*WORK TO BE COMPLETED*: The data beneath this task is to be duplicated exactly, in its entirety.

*Saved data entries*:
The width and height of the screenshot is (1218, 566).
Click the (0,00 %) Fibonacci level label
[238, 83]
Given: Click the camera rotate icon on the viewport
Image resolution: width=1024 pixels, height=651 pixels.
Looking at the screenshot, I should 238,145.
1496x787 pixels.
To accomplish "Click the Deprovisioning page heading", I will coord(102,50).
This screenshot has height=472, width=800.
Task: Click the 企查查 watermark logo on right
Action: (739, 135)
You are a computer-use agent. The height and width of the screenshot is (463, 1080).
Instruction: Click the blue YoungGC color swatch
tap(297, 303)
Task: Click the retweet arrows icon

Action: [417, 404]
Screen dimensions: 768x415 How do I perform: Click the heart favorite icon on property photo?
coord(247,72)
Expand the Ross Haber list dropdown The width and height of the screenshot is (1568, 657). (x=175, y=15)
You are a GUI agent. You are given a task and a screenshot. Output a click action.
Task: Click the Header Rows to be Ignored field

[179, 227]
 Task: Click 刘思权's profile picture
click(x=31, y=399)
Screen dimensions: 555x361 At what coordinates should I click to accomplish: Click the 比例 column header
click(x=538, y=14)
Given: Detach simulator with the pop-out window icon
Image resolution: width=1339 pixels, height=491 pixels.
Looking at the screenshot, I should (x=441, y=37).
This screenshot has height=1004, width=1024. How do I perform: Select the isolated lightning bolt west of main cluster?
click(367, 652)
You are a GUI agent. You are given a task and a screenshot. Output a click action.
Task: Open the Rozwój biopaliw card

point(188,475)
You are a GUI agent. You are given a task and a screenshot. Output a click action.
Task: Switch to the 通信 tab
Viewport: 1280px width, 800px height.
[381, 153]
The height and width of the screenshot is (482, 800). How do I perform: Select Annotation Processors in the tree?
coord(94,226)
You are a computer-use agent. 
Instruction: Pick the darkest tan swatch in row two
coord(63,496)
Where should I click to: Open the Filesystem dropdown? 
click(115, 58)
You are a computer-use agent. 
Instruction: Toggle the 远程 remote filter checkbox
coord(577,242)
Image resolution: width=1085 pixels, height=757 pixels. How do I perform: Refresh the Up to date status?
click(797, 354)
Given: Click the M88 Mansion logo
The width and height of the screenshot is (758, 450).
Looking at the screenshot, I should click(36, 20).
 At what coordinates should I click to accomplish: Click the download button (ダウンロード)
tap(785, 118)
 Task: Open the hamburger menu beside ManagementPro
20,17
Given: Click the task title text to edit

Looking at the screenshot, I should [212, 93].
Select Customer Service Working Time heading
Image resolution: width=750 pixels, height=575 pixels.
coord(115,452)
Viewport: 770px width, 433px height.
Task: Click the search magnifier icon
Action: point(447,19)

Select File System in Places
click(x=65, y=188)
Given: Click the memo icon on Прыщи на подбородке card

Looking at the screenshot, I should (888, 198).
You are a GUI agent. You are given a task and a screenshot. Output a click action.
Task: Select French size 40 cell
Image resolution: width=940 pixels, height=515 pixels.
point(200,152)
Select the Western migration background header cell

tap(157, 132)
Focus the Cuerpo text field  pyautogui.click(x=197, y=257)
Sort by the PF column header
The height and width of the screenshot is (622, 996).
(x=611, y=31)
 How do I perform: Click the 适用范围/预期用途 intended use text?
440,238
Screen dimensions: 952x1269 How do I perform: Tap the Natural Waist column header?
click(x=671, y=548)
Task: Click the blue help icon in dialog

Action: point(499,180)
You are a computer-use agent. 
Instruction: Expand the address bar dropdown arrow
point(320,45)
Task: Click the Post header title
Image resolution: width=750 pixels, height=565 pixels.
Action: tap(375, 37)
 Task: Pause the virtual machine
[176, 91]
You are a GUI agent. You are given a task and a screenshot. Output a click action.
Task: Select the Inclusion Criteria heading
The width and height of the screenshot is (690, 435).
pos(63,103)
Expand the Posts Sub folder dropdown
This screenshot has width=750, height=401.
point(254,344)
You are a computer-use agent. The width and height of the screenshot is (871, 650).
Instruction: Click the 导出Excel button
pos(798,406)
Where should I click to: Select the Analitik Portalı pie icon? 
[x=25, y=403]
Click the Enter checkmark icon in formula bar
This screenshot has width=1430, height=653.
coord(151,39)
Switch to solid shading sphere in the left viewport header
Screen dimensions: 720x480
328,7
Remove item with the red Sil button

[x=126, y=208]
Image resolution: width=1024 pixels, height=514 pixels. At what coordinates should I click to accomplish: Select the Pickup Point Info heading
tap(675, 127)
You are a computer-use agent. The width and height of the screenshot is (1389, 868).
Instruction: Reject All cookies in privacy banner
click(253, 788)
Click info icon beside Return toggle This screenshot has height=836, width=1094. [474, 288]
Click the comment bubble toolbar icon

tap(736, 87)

*EXERCISE SOLUTION*:
The width and height of the screenshot is (1218, 566).
Click the (0,00 %) Fibonacci level label
[238, 83]
Given: Click the camera rotate icon on the viewport
Image resolution: width=1024 pixels, height=651 pixels.
Looking at the screenshot, I should 238,145.
1496x787 pixels.
To accomplish "Click the Deprovisioning page heading", I will coord(102,50).
This screenshot has height=472, width=800.
Task: Click the 企查查 watermark logo on right
Action: (739, 135)
You are a computer-use agent. The height and width of the screenshot is (463, 1080).
Instruction: Click the blue YoungGC color swatch
tap(297, 303)
Task: Click the retweet arrows icon

Action: [417, 404]
Screen dimensions: 768x415 How do I perform: Click the heart favorite icon on property photo?
coord(247,72)
Expand the Ross Haber list dropdown The width and height of the screenshot is (1568, 657). (x=175, y=15)
You are a GUI agent. You are given a task and a screenshot. Output a click action.
Task: Click the Header Rows to be Ignored field

[179, 227]
 Task: Click 刘思权's profile picture
click(x=31, y=399)
Screen dimensions: 555x361 At what coordinates should I click to accomplish: Click the 比例 column header
click(x=538, y=14)
Given: Detach simulator with the pop-out window icon
Image resolution: width=1339 pixels, height=491 pixels.
Looking at the screenshot, I should (x=441, y=37).
This screenshot has height=1004, width=1024. How do I perform: Select the isolated lightning bolt west of main cluster?
click(367, 652)
You are a GUI agent. You are given a task and a screenshot. Output a click action.
Task: Open the Rozwój biopaliw card

point(188,475)
You are a GUI agent. You are given a task and a screenshot. Output a click action.
Task: Switch to the 通信 tab
Viewport: 1280px width, 800px height.
[381, 153]
The height and width of the screenshot is (482, 800). How do I perform: Select Annotation Processors in the tree?
coord(94,226)
You are a computer-use agent. 
Instruction: Pick the darkest tan swatch in row two
coord(63,496)
Where should I click to: Open the Filesystem dropdown? 
click(115, 58)
You are a computer-use agent. 
Instruction: Toggle the 远程 remote filter checkbox
coord(577,242)
Image resolution: width=1085 pixels, height=757 pixels. How do I perform: Refresh the Up to date status?
click(797, 354)
Given: Click the M88 Mansion logo
The width and height of the screenshot is (758, 450).
Looking at the screenshot, I should click(36, 20).
 At what coordinates should I click to accomplish: Click the download button (ダウンロード)
tap(785, 118)
 Task: Open the hamburger menu beside ManagementPro
20,17
Given: Click the task title text to edit

Looking at the screenshot, I should [212, 93].
Select Customer Service Working Time heading
Image resolution: width=750 pixels, height=575 pixels.
coord(115,452)
Viewport: 770px width, 433px height.
Task: Click the search magnifier icon
Action: point(447,19)

Select File System in Places
click(x=65, y=188)
Given: Click the memo icon on Прыщи на подбородке card

Looking at the screenshot, I should (888, 198).
You are a GUI agent. You are given a task and a screenshot. Output a click action.
Task: Select French size 40 cell
Image resolution: width=940 pixels, height=515 pixels.
point(200,152)
Select the Western migration background header cell

tap(157, 132)
Focus the Cuerpo text field  pyautogui.click(x=197, y=257)
Sort by the PF column header
The height and width of the screenshot is (622, 996).
(x=611, y=31)
 How do I perform: Click the 适用范围/预期用途 intended use text?
440,238
Screen dimensions: 952x1269 How do I perform: Tap the Natural Waist column header?
click(x=671, y=548)
Task: Click the blue help icon in dialog

Action: point(499,180)
You are a computer-use agent. 
Instruction: Expand the address bar dropdown arrow
point(320,45)
Task: Click the Post header title
Image resolution: width=750 pixels, height=565 pixels.
Action: tap(375, 37)
 Task: Pause the virtual machine
[176, 91]
You are a GUI agent. You are given a task and a screenshot. Output a click action.
Task: Select the Inclusion Criteria heading
The width and height of the screenshot is (690, 435).
pos(63,103)
Expand the Posts Sub folder dropdown
This screenshot has width=750, height=401.
point(254,344)
You are a computer-use agent. The width and height of the screenshot is (871, 650).
Instruction: Click the 导出Excel button
pos(798,406)
Where should I click to: Select the Analitik Portalı pie icon? 
[x=25, y=403]
Click the Enter checkmark icon in formula bar
This screenshot has width=1430, height=653.
coord(151,39)
Switch to solid shading sphere in the left viewport header
Screen dimensions: 720x480
328,7
Remove item with the red Sil button

[x=126, y=208]
Image resolution: width=1024 pixels, height=514 pixels. At what coordinates should I click to accomplish: Select the Pickup Point Info heading
tap(675, 127)
You are a computer-use agent. The width and height of the screenshot is (1389, 868).
Instruction: Reject All cookies in privacy banner
click(253, 788)
Click info icon beside Return toggle This screenshot has height=836, width=1094. [474, 288]
Click the comment bubble toolbar icon

tap(736, 87)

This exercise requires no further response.